素読の歴史と音読との違い
素読は声を出して本を読む音読の一種です。音読は大きくわけると、素読と朗読のふたつにわけられます。
朗読は読み手が意味を理解したうえで、登場人物の心の動きもふくめて物語の内容が聞き手に伝わるように読みます。読み聞かせなどは朗読に近いカテゴリーです。
これに対して素読は誰かに聞かせるために読むわけではありません。あくまで自分自身のために声を出して本を読みます。その際、意味を理解する必要はありません。
素読ではあくまでも声を出すこと、音を音としてそのまま読むのが大きな特徴です。英語を学ぶときに、最初は声を出して音読しますよね。その感覚にかぎりなく近いと思ってください。

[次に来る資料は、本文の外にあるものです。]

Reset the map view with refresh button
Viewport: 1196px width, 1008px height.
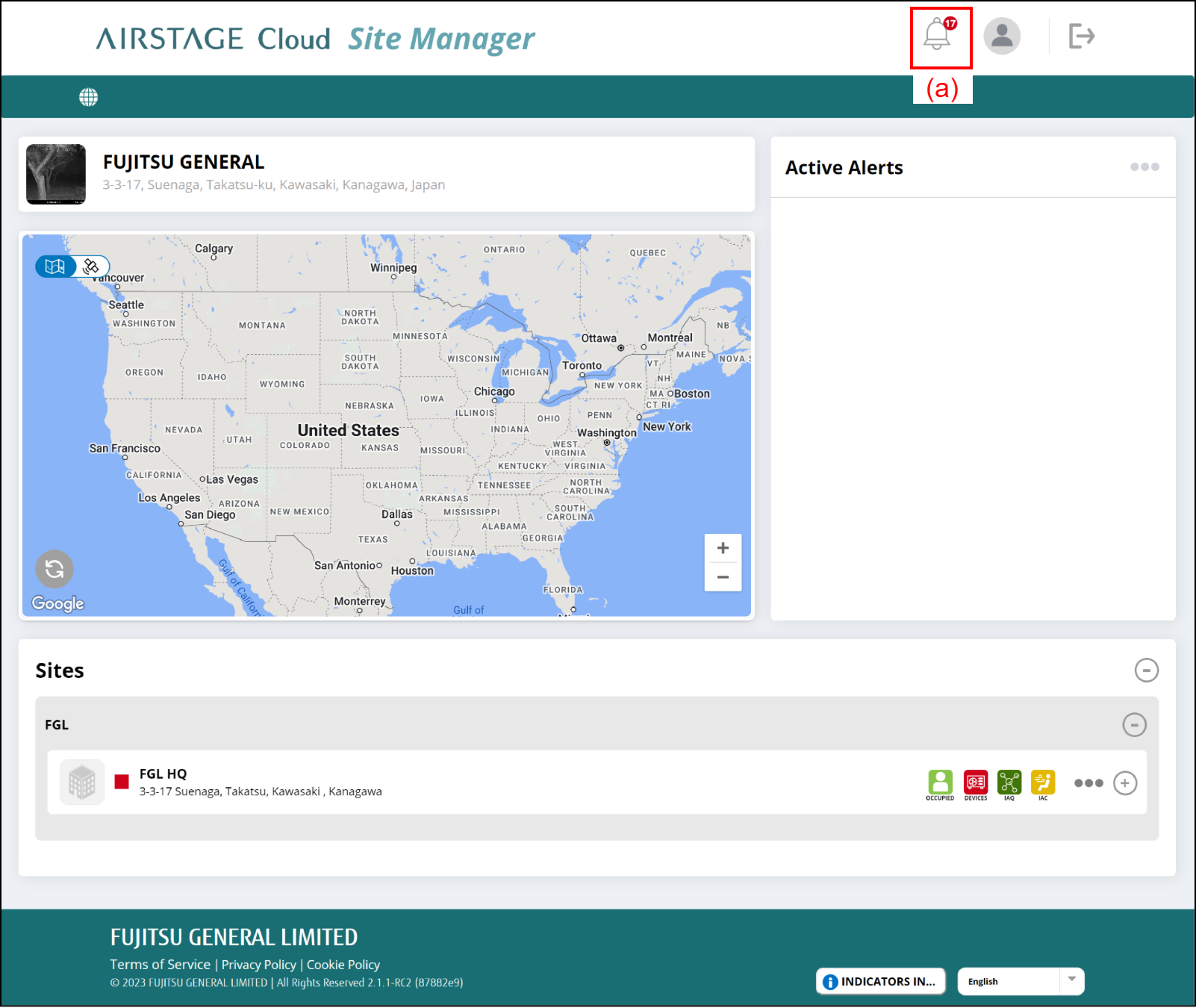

素読の歴史をかいつまんでご説明すると、江戸時代では藩校はもちろん、庶民を対象とした寺子屋などの国語教育の主軸でしたが、第二次世界大戦後、日本の国語教育が軽視されるとともに、素読も消えてゆきました。ところが近年、地頭を鍛える方法として素読の良さが見直されつつあります。

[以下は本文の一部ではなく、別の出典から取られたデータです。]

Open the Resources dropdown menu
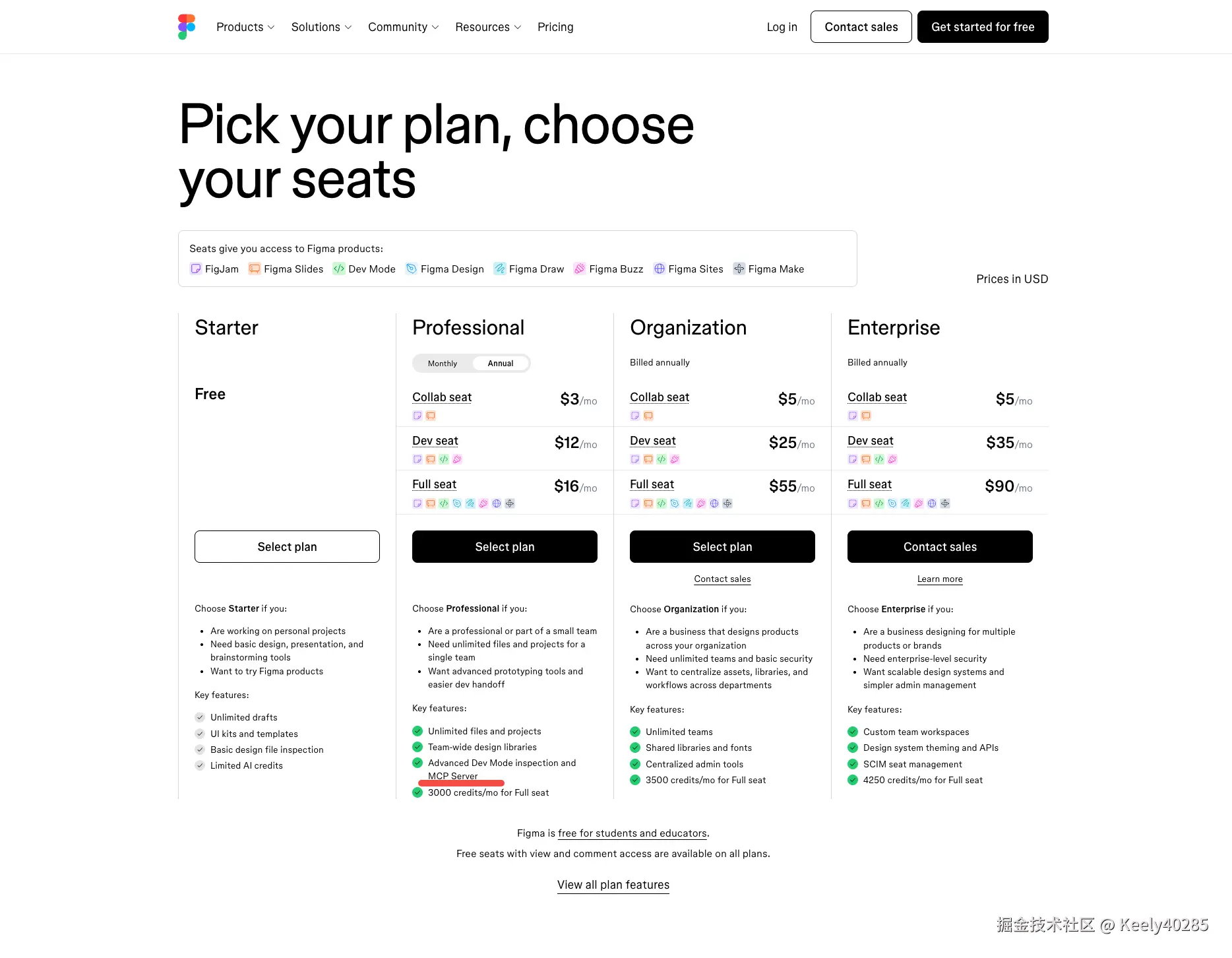Screen dimensions: 1232x958 pyautogui.click(x=488, y=27)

また東北大学の川島隆太教授らの研究により、素読を含む音読は脳の前頭前野(思考・コミュニケーション・感情抑制)を活性化させることが実証されています。
素読では声をだして古事記や論語、万葉集などの古典を読むことで、語彙力が増え、読解力が身につきます。国語はもちろん、すべての勉強の基礎になるのがこの読解力です。